步骤(2)所述带有条形码的5’接头序列:
Bar01-PstI-01:SEQ ID NO.3
ACACTCTTTCCCTACACGACGCTCTTCCGATCTAACTTGCA
Bar01-PstI-02:SEQ ID NO.4
AGTTAGATCGGAAGAGCGTCGTGTAGGGAAAGAGTGT(5’端磷酸化)
Bar02-PstI-01:SEQ ID NO.5
ACACTCTTTCCCTACACGACGCTCTTCCGATCTCCAGTGCA
Bar02-PstI-02:SEQ ID NO.6
CTGGAGATCGGAAGAGCGTCGTGTAGGGAAAGAGTGT(5’端磷酸化)
Bar03-PstI-01:SEQ ID NO.7
ACACTCTTTCCCTACACGACGCTCTTCCGATCTTTGAATGCA
Bar03-PstI-02:SEQ ID NO.8
TTCAAAGATCGGAAGAGCGTCGTGTAGGGAAAGAGTGT(5’端磷酸化)
Bar04-PstI-01:SEQ ID NO.9
ACACTCTTTCCCTACACGACGCTCTTCCGATCTGGTCGTGCA
Bar04-PstI-02:SEQ ID NO.10
CGACCAGATCGGAAGAGCGTCGTGTAGGGAAAGAGTGT(5’端磷酸化)
Bar05-PstI-01:SEQ ID NO.11
ACACTCTTTCCCTACACGACGCTCTTCCGATCTAATGCATGCA
Bar05-PstI-02:SEQ ID NO.12
TGCATTAGATCGGAAGAGCGTCGTGTAGGGAAAGAGTGT(5’端磷酸化)

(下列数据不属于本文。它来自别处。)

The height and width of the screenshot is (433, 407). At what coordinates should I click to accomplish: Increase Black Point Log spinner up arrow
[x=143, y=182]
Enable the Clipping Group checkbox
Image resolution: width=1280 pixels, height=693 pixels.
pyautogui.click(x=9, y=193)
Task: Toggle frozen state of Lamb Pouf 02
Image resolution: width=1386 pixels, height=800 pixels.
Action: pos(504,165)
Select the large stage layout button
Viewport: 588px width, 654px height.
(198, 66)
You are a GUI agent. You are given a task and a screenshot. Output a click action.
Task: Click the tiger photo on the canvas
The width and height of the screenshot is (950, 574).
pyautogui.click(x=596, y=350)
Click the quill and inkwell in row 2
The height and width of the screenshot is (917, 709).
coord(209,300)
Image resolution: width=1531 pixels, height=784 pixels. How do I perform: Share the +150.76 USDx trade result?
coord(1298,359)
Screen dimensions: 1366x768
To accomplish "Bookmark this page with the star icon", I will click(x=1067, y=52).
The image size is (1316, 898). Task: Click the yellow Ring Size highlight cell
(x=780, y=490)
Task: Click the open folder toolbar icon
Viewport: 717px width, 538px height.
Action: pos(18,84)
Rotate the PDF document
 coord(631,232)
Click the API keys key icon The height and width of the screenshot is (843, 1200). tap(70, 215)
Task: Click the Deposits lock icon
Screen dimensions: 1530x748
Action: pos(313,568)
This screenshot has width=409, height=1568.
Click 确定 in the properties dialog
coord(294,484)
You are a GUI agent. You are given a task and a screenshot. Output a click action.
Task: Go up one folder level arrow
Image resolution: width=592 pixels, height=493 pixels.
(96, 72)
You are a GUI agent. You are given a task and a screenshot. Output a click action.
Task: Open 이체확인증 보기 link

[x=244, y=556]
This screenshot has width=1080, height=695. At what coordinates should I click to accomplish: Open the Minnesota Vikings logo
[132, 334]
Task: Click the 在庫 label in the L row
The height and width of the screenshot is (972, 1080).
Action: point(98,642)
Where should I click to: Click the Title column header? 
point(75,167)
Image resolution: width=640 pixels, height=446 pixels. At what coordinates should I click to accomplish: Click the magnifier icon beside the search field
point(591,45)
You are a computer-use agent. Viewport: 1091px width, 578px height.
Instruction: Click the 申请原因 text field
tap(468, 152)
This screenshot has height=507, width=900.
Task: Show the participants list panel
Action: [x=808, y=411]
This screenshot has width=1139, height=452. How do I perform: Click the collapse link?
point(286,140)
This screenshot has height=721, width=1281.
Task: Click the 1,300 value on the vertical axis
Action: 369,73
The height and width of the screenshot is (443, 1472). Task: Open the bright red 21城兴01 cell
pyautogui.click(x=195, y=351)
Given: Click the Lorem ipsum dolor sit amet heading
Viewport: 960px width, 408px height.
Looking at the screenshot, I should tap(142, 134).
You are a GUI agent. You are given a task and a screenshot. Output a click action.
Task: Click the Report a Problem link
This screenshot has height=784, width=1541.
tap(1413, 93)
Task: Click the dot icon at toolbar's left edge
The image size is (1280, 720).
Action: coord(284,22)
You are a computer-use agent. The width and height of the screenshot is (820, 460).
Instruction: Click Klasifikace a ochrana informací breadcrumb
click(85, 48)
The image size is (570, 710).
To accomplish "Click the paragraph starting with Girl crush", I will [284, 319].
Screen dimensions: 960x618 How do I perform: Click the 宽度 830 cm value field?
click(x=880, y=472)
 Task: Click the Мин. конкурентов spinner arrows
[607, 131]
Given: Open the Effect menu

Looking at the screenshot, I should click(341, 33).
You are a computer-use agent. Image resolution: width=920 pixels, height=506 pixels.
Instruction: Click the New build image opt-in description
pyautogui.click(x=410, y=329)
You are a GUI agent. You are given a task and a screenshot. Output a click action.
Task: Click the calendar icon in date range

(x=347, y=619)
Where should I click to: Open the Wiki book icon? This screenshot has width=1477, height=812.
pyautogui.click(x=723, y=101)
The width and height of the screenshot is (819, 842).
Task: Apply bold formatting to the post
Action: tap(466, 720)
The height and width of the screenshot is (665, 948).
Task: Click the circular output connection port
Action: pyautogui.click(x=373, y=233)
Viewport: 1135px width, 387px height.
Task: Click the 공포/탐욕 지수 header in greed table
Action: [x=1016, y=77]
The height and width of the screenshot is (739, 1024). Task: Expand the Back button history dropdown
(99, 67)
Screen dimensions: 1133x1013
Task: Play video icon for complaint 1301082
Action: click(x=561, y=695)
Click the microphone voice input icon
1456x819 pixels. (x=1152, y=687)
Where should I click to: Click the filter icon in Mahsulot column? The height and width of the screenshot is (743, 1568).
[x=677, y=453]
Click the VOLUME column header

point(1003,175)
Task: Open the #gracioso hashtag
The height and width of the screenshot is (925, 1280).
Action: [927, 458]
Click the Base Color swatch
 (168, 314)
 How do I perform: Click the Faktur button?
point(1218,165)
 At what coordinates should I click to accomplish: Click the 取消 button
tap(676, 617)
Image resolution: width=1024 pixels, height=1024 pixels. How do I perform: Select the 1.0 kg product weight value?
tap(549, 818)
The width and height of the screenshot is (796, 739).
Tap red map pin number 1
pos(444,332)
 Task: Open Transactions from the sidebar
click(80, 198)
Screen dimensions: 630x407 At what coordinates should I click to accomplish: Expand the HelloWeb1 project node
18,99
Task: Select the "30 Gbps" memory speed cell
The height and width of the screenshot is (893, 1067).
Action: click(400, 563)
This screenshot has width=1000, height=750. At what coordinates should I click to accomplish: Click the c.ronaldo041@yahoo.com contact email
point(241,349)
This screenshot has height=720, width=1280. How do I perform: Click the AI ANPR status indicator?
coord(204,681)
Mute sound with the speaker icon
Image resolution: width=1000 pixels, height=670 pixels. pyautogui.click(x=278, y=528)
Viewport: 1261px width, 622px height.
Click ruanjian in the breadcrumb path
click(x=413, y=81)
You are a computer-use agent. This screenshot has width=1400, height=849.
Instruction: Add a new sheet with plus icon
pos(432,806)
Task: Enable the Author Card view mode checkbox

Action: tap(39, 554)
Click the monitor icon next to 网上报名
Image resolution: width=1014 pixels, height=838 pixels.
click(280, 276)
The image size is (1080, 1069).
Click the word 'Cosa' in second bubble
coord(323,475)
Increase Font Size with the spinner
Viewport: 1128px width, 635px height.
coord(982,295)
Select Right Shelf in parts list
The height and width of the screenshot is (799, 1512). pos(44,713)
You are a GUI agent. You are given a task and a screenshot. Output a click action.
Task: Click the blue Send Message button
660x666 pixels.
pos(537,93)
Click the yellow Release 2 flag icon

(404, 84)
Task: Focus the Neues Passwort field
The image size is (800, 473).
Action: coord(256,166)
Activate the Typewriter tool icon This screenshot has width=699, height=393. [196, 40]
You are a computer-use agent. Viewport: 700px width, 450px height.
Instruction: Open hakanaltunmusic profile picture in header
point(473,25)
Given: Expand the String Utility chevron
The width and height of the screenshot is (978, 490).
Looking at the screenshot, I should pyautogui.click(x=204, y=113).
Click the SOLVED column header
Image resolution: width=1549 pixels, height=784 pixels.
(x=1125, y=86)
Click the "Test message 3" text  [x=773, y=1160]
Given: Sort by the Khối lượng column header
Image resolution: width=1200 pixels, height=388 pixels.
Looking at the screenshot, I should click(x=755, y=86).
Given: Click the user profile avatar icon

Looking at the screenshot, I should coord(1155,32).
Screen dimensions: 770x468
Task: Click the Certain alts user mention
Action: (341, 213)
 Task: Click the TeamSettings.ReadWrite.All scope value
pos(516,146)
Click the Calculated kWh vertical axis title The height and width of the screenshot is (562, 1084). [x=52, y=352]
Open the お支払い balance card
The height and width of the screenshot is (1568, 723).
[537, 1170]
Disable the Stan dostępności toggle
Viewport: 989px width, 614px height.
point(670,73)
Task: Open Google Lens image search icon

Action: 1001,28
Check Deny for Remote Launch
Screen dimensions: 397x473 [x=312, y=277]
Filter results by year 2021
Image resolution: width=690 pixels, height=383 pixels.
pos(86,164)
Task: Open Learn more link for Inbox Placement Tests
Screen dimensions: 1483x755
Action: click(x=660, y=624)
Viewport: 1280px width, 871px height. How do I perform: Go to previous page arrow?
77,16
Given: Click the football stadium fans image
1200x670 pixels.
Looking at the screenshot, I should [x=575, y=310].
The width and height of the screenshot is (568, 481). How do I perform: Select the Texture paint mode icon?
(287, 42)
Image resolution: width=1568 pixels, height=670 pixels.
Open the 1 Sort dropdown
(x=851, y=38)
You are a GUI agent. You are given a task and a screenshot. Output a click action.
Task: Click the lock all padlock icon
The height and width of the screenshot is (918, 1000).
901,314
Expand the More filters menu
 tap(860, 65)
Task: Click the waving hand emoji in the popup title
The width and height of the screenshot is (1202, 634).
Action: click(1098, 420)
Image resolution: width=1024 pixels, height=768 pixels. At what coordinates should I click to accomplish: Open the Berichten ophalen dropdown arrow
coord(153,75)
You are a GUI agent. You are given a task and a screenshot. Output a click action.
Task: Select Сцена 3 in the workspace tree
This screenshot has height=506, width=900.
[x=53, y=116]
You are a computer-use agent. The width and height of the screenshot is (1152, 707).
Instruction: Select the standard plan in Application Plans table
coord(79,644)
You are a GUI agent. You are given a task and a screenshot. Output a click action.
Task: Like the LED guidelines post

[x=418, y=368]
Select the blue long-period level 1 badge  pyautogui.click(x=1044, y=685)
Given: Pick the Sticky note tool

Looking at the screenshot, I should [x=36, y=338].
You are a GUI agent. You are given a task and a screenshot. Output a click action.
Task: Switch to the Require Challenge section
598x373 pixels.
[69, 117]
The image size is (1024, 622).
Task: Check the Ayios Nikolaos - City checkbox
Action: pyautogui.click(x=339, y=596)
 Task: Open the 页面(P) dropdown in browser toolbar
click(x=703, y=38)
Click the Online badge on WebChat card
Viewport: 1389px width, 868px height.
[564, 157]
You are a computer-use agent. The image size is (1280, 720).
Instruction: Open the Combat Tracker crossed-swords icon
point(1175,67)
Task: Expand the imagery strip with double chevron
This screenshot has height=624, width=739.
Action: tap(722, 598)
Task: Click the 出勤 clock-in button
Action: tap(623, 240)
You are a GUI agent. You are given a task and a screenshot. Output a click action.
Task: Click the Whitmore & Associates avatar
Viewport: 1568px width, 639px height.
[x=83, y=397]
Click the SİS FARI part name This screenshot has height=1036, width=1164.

Bar06-PstI-01:SEQ ID NO.13
ACACTCTTTCCCTACACGACGCTCTTCCGATCTCCATGATGCA
Bar06-PstI-02:SEQ ID NO.14
TCATGGAGATCGGAAGAGCGTCGTGTAGGGAAAGAGTGT(5’端磷酸化)
Bar07-PstI-01:SEQ ID NO.15
ACACTCTTTCCCTACACGACGCTCTTCCGATCTTTGACCATGCA
Bar07-PstI-02:SEQ ID NO.16
TGGTCAAAGATCGGAAGAGCGTCGTGTAGGGAAAGAGTGT(5’端磷酸化)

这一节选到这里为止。